Caracas Daily Journal (Jeremy Morgan): Inflation hit an annual rate of 30.9 percent last year, according to the Venezuelan Central Bank (BCV), almost half as much again as the already high 22.5 percent recorded for 2007.
Furthermore, the figure was above the forecast for inflation in 2008 of "about 27 percent" made by Finance Minister Ali Rodriguez Araque. Shortly after taking office, Rodriguez Araque raised the official inflation target from a never likely 11 percent set by his predecessor to 19.5 percent. In the end, both targets were holed well below the water line.
Price rises averaged 2.4 percent a month through 2008. As usual, inflationary pressures accelerated towards and during the festive season, with prices rising by an estimated 2.6 percent in December. The increase in the cost of living was led by food and drink (up 3.9 percent), bills in restaurants and hotels (3.8 percent) and transport (three percent). Confirmation that inflation shot up sharply last year came as both sides of industry prepared for the annual round of negotiations on collective bargaining agreements. Economists warn that seemingly inevitable large pay awards would boost inflation, which they already regard as the potential Achilles Heel of the government's economic policy.
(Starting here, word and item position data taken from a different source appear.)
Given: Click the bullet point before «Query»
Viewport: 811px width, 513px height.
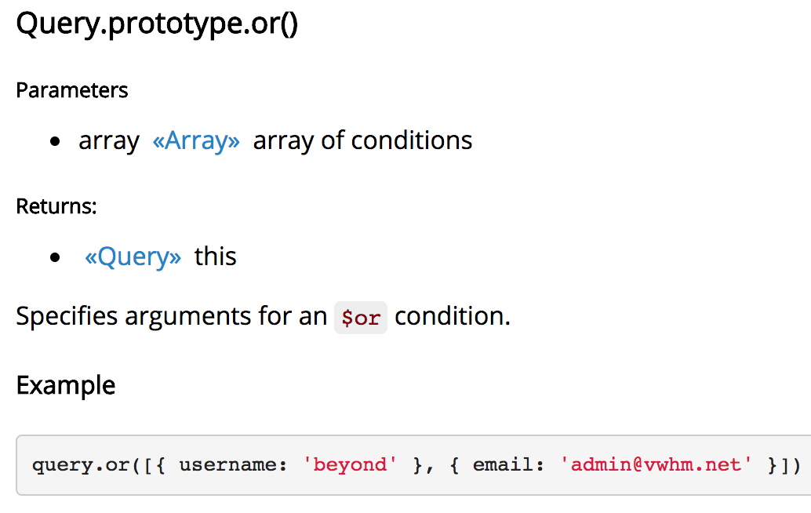Looking at the screenshot, I should 56,257.
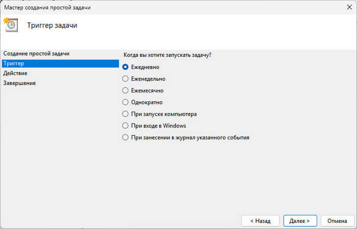Screen dimensions: 357x229
Task: Jump to the Завершение step
Action: [19, 83]
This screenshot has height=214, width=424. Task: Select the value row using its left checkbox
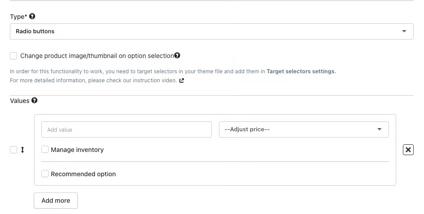point(13,150)
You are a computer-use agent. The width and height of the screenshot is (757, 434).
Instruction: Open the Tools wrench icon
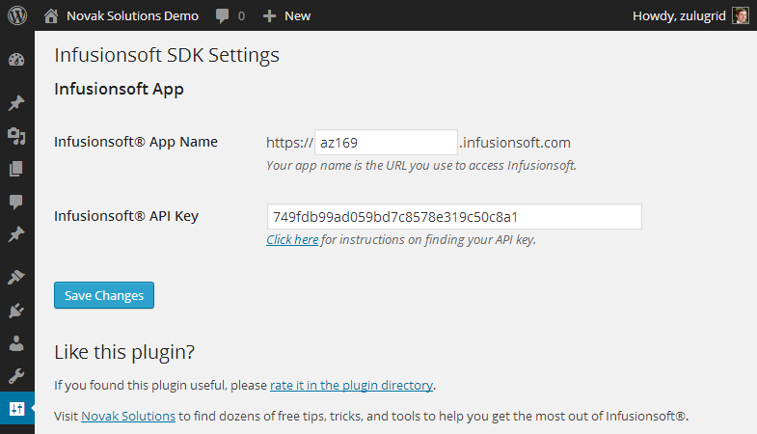pos(16,375)
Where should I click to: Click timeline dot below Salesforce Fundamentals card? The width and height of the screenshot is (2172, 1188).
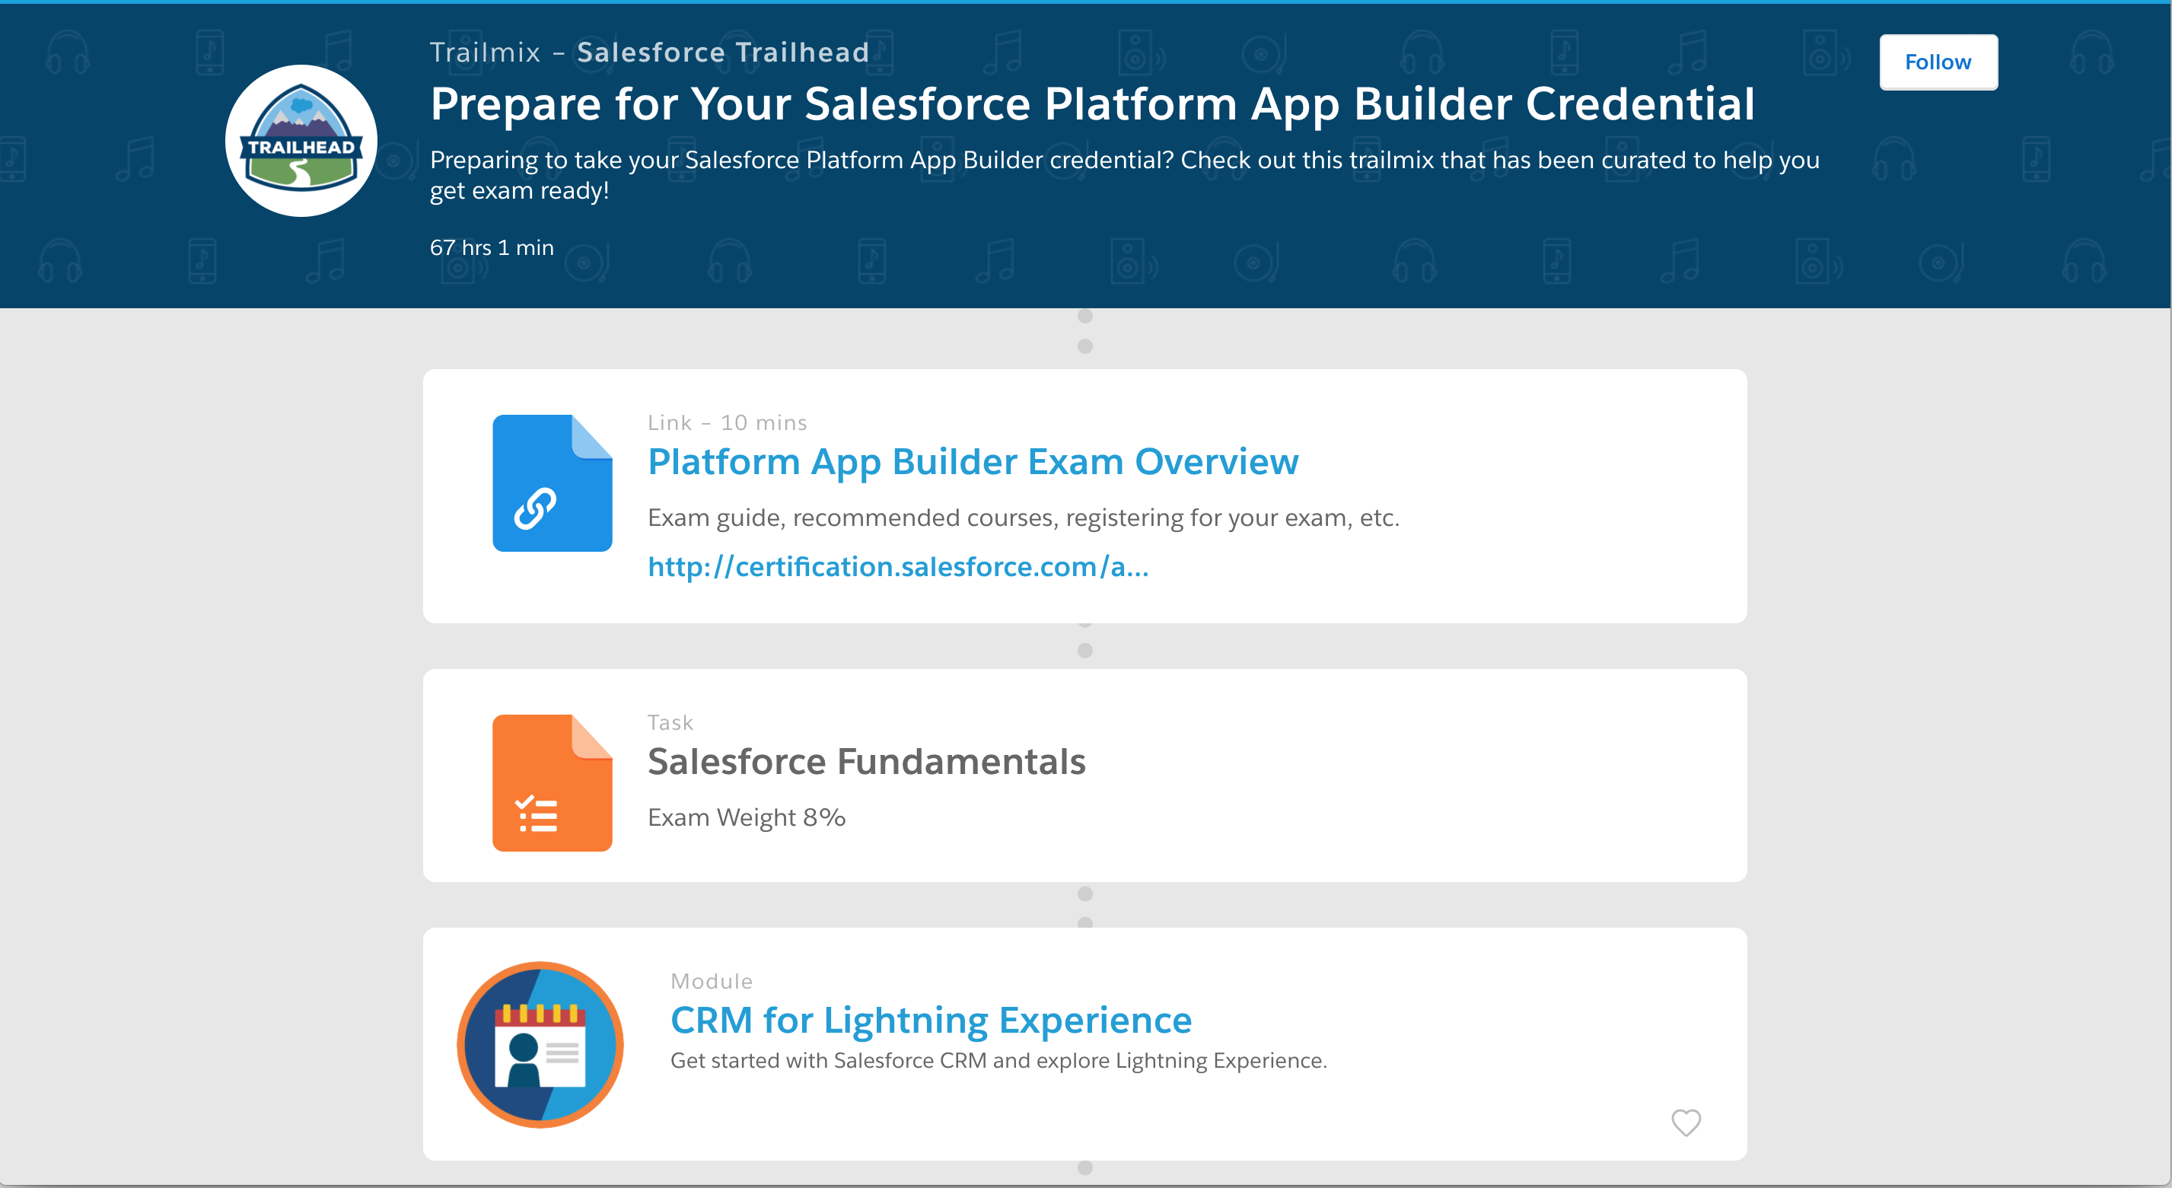coord(1085,894)
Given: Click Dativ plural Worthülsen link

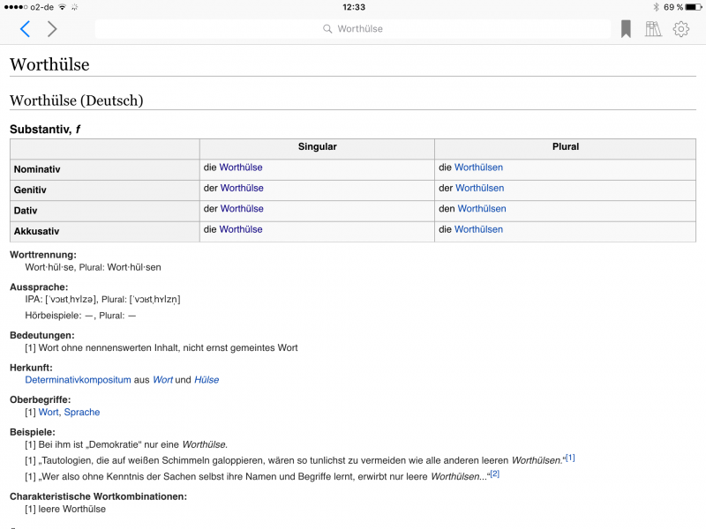Looking at the screenshot, I should (482, 209).
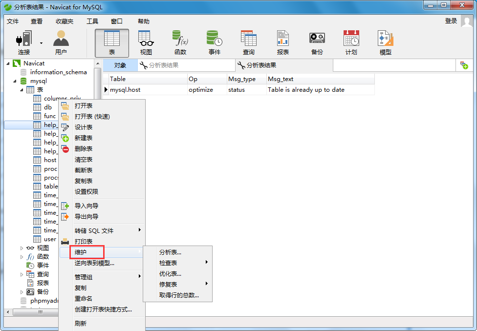Screen dimensions: 477x331
Task: Collapse the mysql database tree node
Action: [15, 81]
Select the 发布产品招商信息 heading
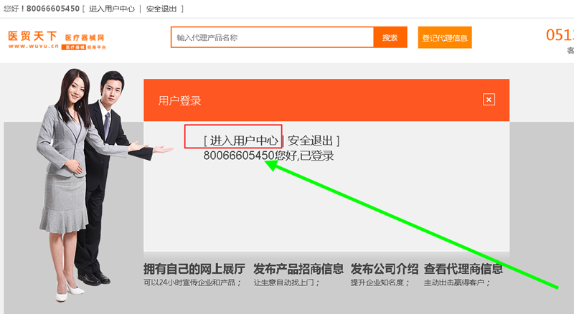Screen dimensions: 574x314 pyautogui.click(x=298, y=270)
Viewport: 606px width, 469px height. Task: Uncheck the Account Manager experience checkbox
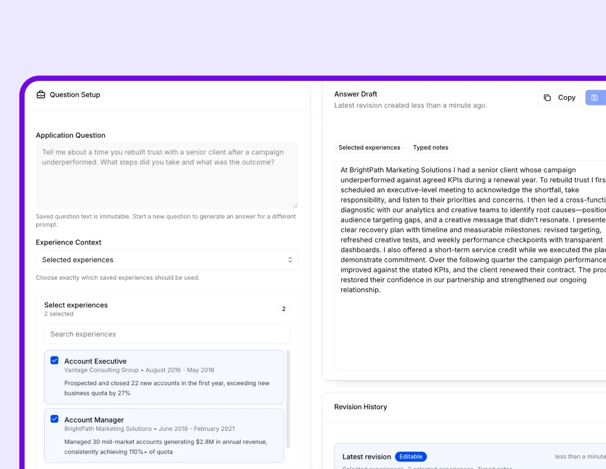(55, 419)
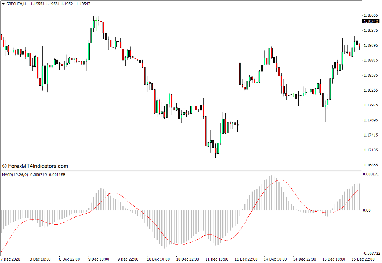Image resolution: width=382 pixels, height=263 pixels.
Task: Expand the chart properties dropdown arrow
Action: [4, 4]
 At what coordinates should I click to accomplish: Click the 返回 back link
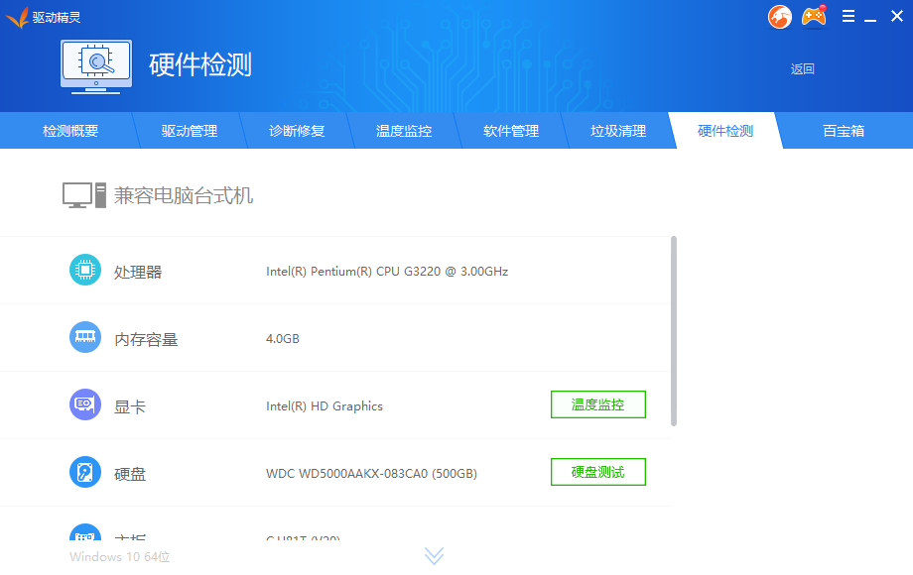pos(802,69)
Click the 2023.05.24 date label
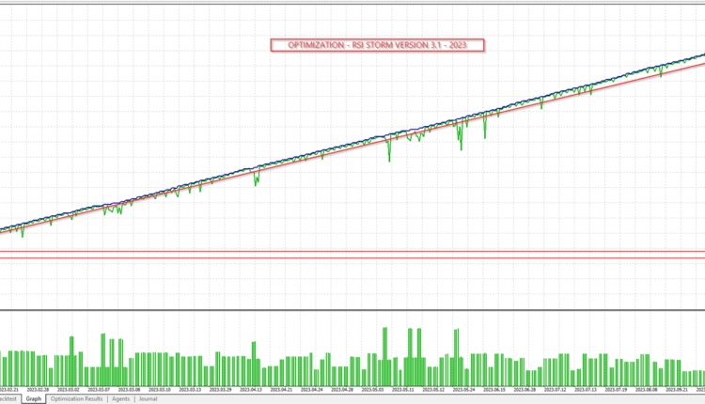Screen dimensions: 705x404 [464, 389]
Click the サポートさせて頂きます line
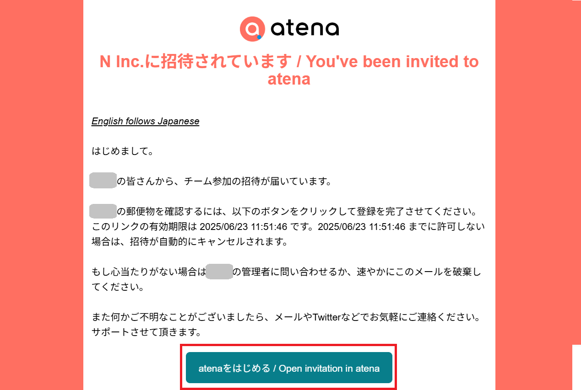This screenshot has width=581, height=390. 147,332
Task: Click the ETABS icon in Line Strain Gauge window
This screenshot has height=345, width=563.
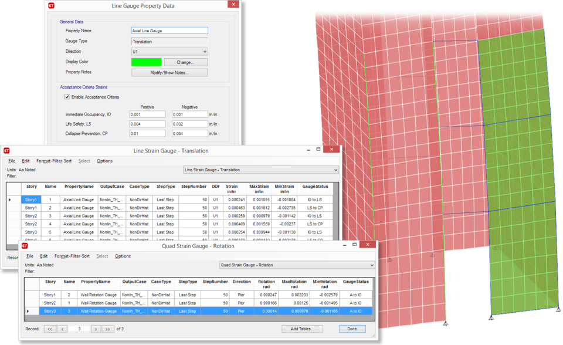Action: pos(8,151)
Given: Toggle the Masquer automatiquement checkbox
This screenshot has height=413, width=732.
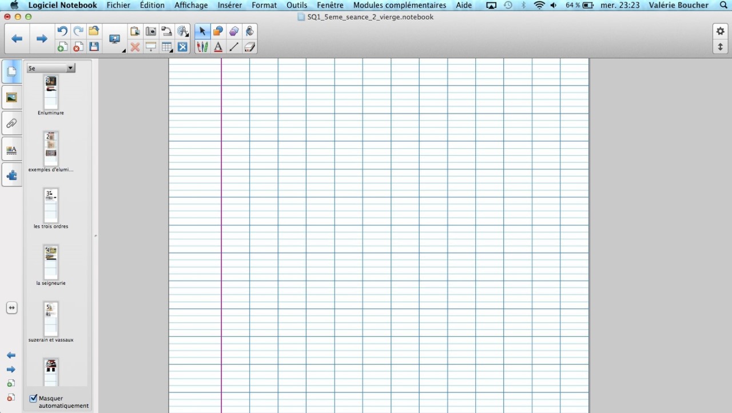Looking at the screenshot, I should [33, 398].
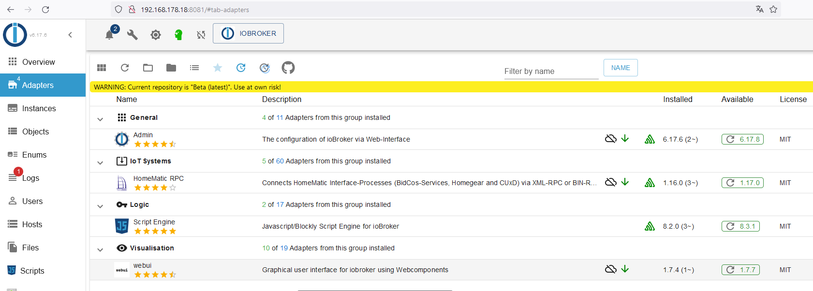Viewport: 813px width, 291px height.
Task: Click the Script Engine Sentry icon
Action: (650, 226)
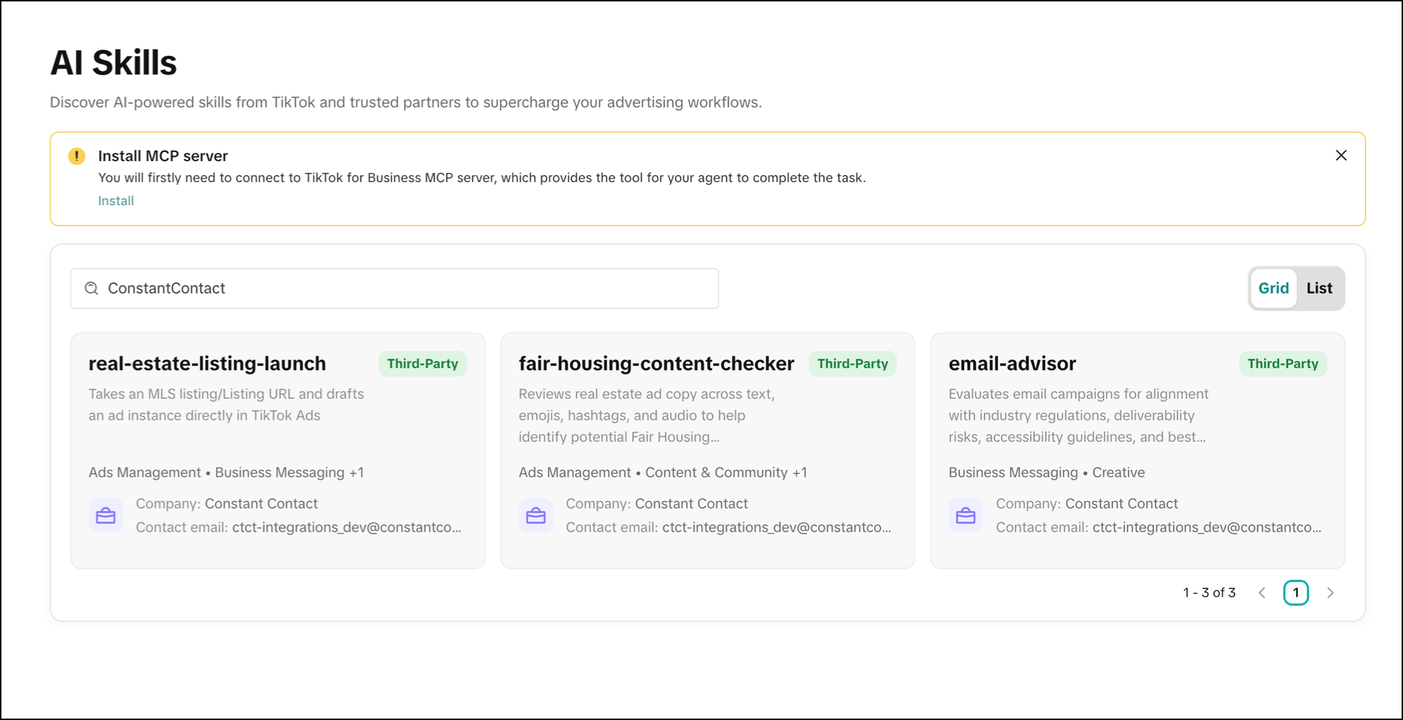Viewport: 1403px width, 720px height.
Task: Click Third-Party badge on email-advisor card
Action: point(1283,364)
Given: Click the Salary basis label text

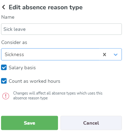Looking at the screenshot, I should [x=22, y=68].
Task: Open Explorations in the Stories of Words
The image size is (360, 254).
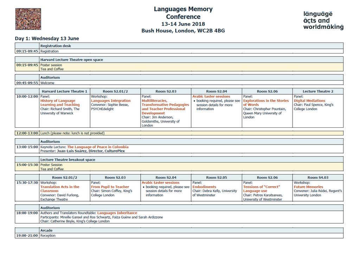Action: coord(266,102)
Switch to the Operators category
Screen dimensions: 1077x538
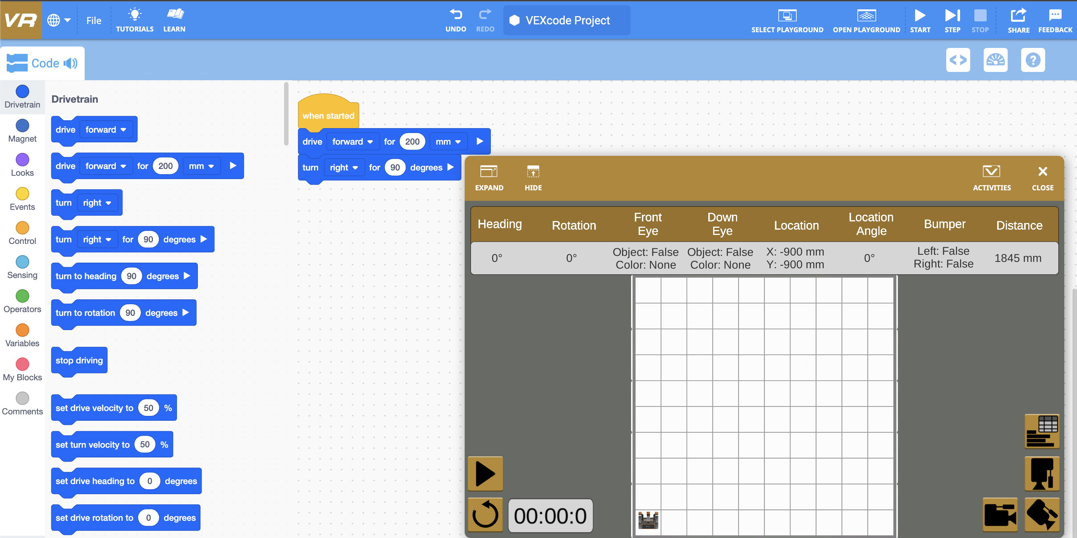click(x=22, y=301)
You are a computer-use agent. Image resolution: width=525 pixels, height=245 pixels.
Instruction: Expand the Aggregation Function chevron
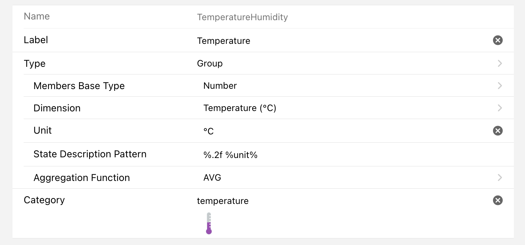click(x=500, y=177)
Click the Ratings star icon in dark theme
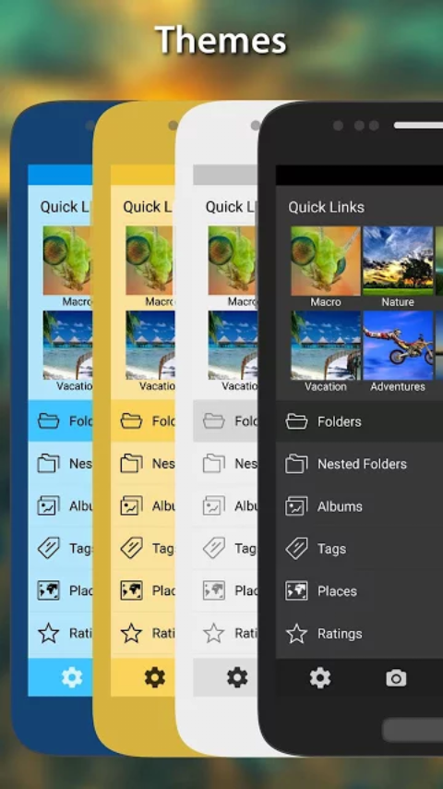443x789 pixels. tap(296, 634)
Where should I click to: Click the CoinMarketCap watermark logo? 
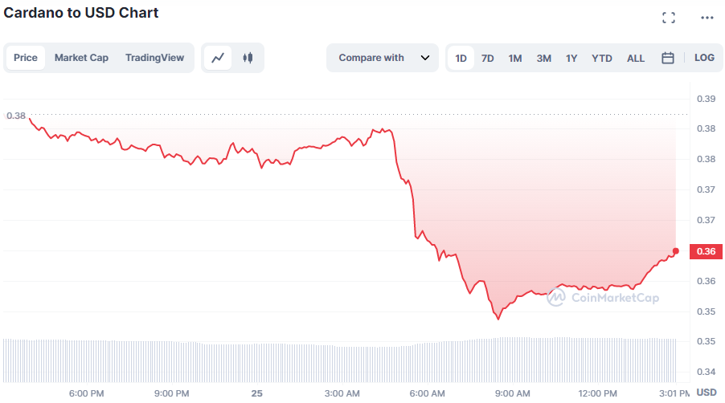tap(603, 298)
President Hugo Chavez has urged workers to tighten belts, to which the obvious answer is why should they when gaining control of inflation is the government's task. Venezuelan Workers Confederation Secretary General Manuel Cova, who used to be a highly vocal critic of the government, returned to the fray. He said the government didn’t have the moral authority to demand austerity and cuts for the workers. Cova called for the government to cut presidential spending -- Chavez is a peripatetic traveler, always on the move to one part of the world or another -- and state expenditure. In particular, he centered on government spending for military aircraft and other war materials.
Unofficial estimates suggest that Chavez has placed orders for weapons worth at least $4 billion, and possibly half as much again, with Russian suppliers. The latest development is an agreement on three passenger aircraft, the purpose of which remains unclear. The arms shopping list is almost endless, starting with 100,000 assault rifles and extending to jet fighter bombers, helicopters, tanks, radar systems, and navy vessels. Chavez also intends to purchase three submarines from Russia.
The inevitable question is what all this is actually for. Venezuelans see themselves as a people without enemies, so the arms spending spree raises more than a few eyebrows, and all the more so amid warnings of hard times ahead as the world financial crisis squeezes oil demand and prices.
Chavez has repeatedly claimed that senior officials in Washington are plotting to assassinate him, invade Venezuela and seize its oil riches. The Bush Administration just as often denied any such plan was afoot. It remains to be seen whether Chavez will continue to depict the United States as a foe when Barack Obama assumes the presidency later this month.